Flux GitOps and image rollout
Every Nortinia Kubernetes cluster runs Flux GitOps. That isn't trend-following — it gives us a concrete separation of duties: Git is the source of truth, Flux is the reconciler, and NIP is the control plane that manages image tags and deploy audit. Here is the layout, plus the story of one real race condition.
One repo per cluster
Four clusters, four repos:
nip-cluster-prod— production workloadsnip-cluster-staging— stagingnip-cluster-data— data services (Postgres, Redis, MinIO)nip-cluster-observability— Grafana, Prometheus, Loki
Each repo has a Flux Kustomization root, with per-namespace base manifests plus per-app overlays. Reasons for the split: (1) cleaner RBAC, (2) reconcile-failure blast radius limited to one cluster, (3) cluster rebuilds are easier.
The reconcile loop: 60 seconds
Flux reconciles Kustomizations every 60 seconds by default. We didn't lower it — we tried 30 seconds, but the Git LFS quota (occasional git pulls for image caching) climbed for no good reason. 60 seconds fits our 9-minute end-to-end deploy SLA just fine.
The ImageUpdateAutomation controller polls GHCR separately, every minute. It sees new tags and commits a bump to Git, which the Kustomization picks up one cycle later.

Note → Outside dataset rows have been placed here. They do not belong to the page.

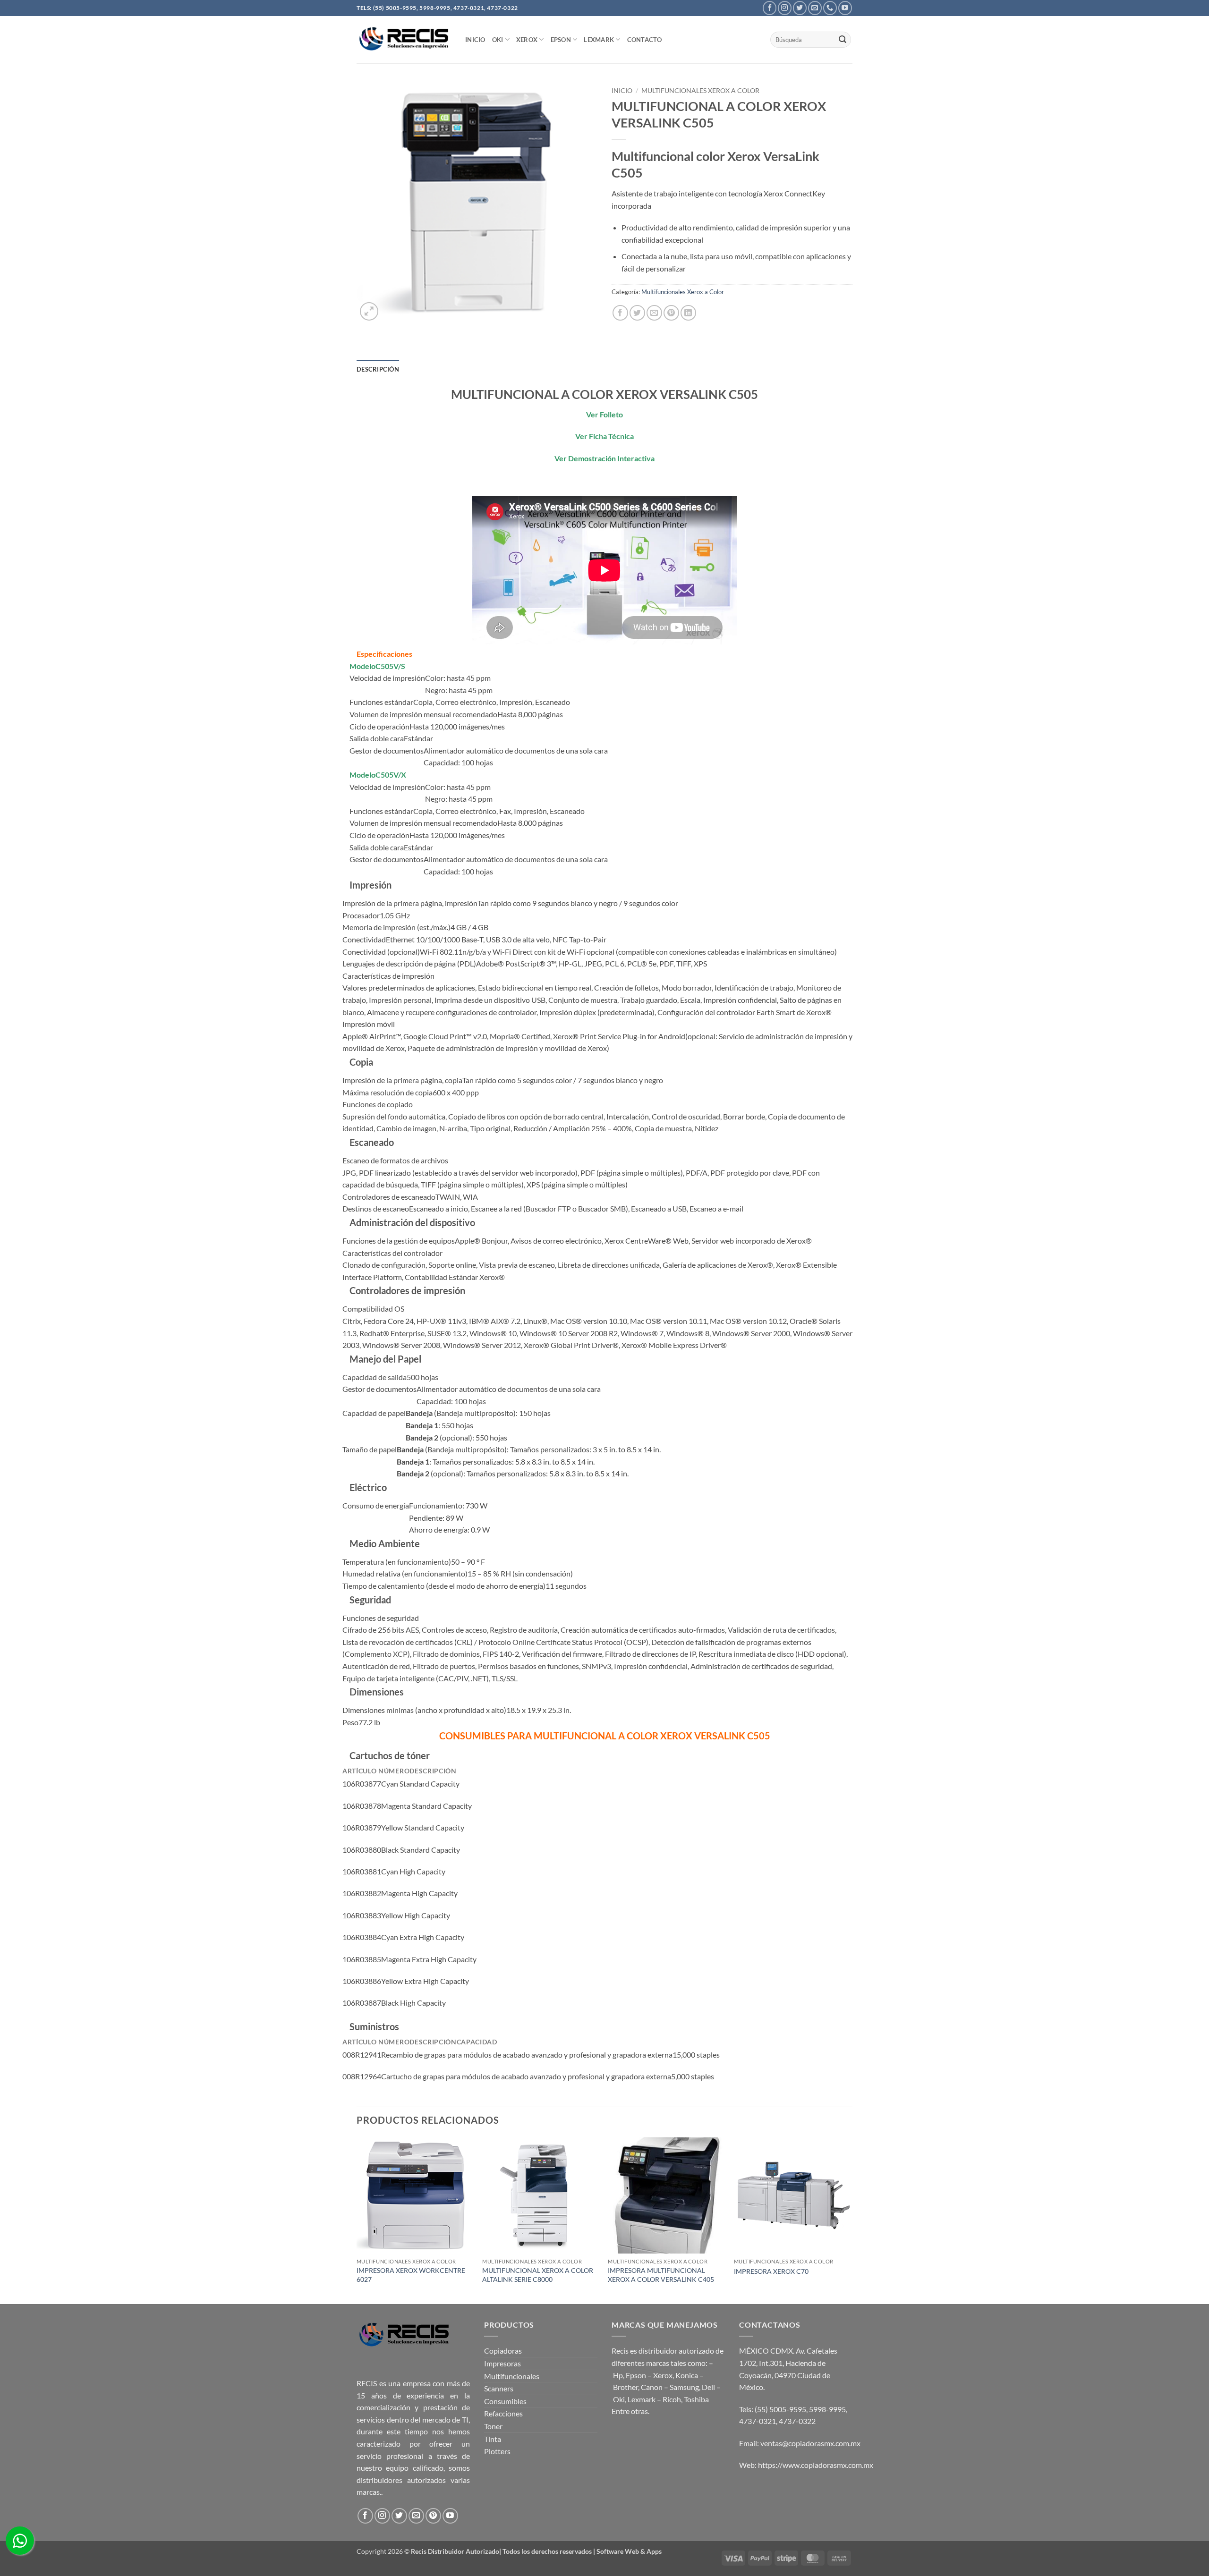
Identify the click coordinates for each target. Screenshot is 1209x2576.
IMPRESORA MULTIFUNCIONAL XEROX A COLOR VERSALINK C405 (661, 2274)
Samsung (684, 2386)
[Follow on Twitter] (800, 8)
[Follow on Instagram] (785, 8)
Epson (636, 2375)
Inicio (622, 90)
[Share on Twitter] (637, 313)
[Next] (850, 2220)
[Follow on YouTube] (845, 8)
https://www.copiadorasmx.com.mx (815, 2464)
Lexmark (599, 39)
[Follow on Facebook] (769, 8)
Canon (652, 2386)
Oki (619, 2399)
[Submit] (842, 40)
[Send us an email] (815, 8)
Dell (708, 2386)
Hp (618, 2375)
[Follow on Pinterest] (433, 2516)
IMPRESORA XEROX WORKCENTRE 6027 (411, 2274)
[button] (369, 311)
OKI (497, 39)
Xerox (663, 2375)
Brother (625, 2386)
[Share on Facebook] (620, 313)
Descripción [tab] (378, 369)
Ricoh (672, 2399)
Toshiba (696, 2399)
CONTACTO (644, 39)
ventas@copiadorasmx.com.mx (810, 2443)
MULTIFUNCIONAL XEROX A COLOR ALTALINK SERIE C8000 (537, 2274)
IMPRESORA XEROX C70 (771, 2271)
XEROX (526, 39)
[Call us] (830, 8)
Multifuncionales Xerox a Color (700, 90)
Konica (686, 2375)
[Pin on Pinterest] (671, 313)
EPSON (561, 39)
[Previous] (357, 2220)
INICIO (475, 39)
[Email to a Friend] (654, 313)
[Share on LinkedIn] (688, 313)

PR-driven prod, push-to-main staging
- staging — push-to-main rule. We deploy the
mainbranch immediately. Goal: surface obvious failures fast. - prod — PR-driven. An engineer opens a PR, it needs at least one review, CI gates must pass, only then can it merge. Once merged, Flux reconciles it.
The PR template surfaces: which image tag, which commit, the change log, the rollback path. That is the audit trail.
The image promotion ladder
Life of a new image:
dev-<sha>— built on a developer machine, local only.staging-<sha>— CI build on the staging branch, auto-deployed to the staging cluster.prod-<sha>— CI build on main, awaits manual promotion (a PR into the prod GitOps repo).
Promotion does NOT duplicate Docker layers — same SHA, same image. The tag is just a retag (docker buildx imagetools create). Cheap and fast.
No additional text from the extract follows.